In Response to Stephanie’s “What’s up with philosophers and reading?”

(Stephanie’s article "What’s up with philosophers and reading?" can be found here)

“And the day came

When the monk shaved his head,

Burned his books,

And mediated beneath the bodhi tree.”

This is by-and-far one of my favourite quotes of all time. I truly wish I could give you a source to credit it to, but I can’t, even after trying to find it again after about nine years. I read it once in a small poetic manual on Buddhism that I also cannot seem to find anymore. If any of you can ever give me a source for this quote, I will happily buy you lunch!

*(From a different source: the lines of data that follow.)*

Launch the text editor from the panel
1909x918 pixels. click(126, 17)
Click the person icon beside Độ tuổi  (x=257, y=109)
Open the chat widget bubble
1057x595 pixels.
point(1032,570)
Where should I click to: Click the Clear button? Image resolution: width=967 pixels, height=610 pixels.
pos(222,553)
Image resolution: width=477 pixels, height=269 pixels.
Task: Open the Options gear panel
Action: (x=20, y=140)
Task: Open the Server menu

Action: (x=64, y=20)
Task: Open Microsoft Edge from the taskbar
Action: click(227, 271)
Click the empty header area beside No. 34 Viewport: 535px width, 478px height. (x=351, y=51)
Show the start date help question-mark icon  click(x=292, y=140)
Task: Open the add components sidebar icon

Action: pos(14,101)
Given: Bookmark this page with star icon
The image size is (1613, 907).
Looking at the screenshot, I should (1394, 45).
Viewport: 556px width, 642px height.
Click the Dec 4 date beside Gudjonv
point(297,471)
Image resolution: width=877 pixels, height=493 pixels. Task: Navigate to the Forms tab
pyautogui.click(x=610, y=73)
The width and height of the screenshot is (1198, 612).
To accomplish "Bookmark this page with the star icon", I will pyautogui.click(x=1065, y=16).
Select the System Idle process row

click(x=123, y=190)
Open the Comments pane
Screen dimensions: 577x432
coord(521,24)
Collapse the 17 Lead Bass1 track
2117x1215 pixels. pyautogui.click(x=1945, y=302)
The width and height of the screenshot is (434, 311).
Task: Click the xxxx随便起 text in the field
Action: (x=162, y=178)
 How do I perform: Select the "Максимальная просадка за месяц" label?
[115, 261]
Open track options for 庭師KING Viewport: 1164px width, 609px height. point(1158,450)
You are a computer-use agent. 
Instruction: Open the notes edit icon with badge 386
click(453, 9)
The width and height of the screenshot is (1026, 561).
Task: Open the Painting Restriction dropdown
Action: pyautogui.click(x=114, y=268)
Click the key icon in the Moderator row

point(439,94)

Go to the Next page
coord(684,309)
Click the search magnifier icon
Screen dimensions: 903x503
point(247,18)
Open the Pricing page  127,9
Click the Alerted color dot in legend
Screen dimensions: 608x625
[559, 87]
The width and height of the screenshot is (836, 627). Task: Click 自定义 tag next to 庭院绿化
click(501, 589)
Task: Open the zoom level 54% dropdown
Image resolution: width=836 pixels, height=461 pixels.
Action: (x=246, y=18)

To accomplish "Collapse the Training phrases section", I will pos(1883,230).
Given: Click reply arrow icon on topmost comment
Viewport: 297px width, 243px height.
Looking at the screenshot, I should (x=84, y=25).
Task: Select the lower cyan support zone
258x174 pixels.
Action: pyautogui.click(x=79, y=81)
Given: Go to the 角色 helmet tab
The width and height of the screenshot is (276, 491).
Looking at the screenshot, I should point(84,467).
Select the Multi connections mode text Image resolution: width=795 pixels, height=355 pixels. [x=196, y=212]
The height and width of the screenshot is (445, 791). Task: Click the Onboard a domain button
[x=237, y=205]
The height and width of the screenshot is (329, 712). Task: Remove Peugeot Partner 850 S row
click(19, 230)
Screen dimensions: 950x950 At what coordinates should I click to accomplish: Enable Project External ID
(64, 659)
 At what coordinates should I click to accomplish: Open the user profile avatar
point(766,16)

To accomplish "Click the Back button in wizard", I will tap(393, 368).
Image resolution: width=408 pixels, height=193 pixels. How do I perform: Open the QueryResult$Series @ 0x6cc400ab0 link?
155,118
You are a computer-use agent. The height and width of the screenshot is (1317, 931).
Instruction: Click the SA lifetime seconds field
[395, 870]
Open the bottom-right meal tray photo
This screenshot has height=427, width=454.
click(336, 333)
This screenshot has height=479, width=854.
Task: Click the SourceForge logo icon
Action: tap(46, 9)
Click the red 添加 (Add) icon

To me, this quote is speaking to a notion of practical experience that we cannot gain from reading. On the surface, I think that this quote is suggestive of Plato’s esteemed value for higher-order thinking illuminated by “The Good”. But personally, I think it is more in line with Lock and Rousseau in their advocacy of concrete and practical experience. This quote is personally appealing because I interpret it to present a point where book learning ceases to be useful or meaningful anymore and it is only through practical experiential learning that we can continue learning beyond a barrier that book learning will not carry us past. Thus, at some point where we can learn no more from our books, we must leave them behind (and in the Monk’s case, other material possessions that tie him or her to the world), and we must go out and apply our learning in a practical fashion.

I have learned that this is a pretty big part of Constructivism in Educational Psychology and the development of Deep Learning, as noted in the graph bellow:

With this in mind, it is my opinion that reading is great, but, it can also become a handicap. I think it is profoundly useful in learning, but, I think that it serves as an end unto learning in ways that are practical in our world. Thus, I suppose I take a significant departure from Plato, and I file myself alongside Locke and Rousseau. I think that learning should serve an end where-by we can express ourselves in this world through it, and we can better our lives by it. Albeit, I think that the private internal world is incredibly important and an end unto itself, as is the ephemeral and sometimes invisible, or entirely personal, world of faith and religion (OMG I LOVE YOU SØREN KIERKEGAARD!!). However, I think that the objective world around us is the plane upon which they intersect, and must engage with one another through. Thus, without practise of some kind, I believe that one’s knowledge will remain incomplete.

So, at some point, we will have learned all we can from the books we read. When that time comes, we will have to leave them behind, and engage our knowledge with the world around us so that we may be able to continue our journey of learning.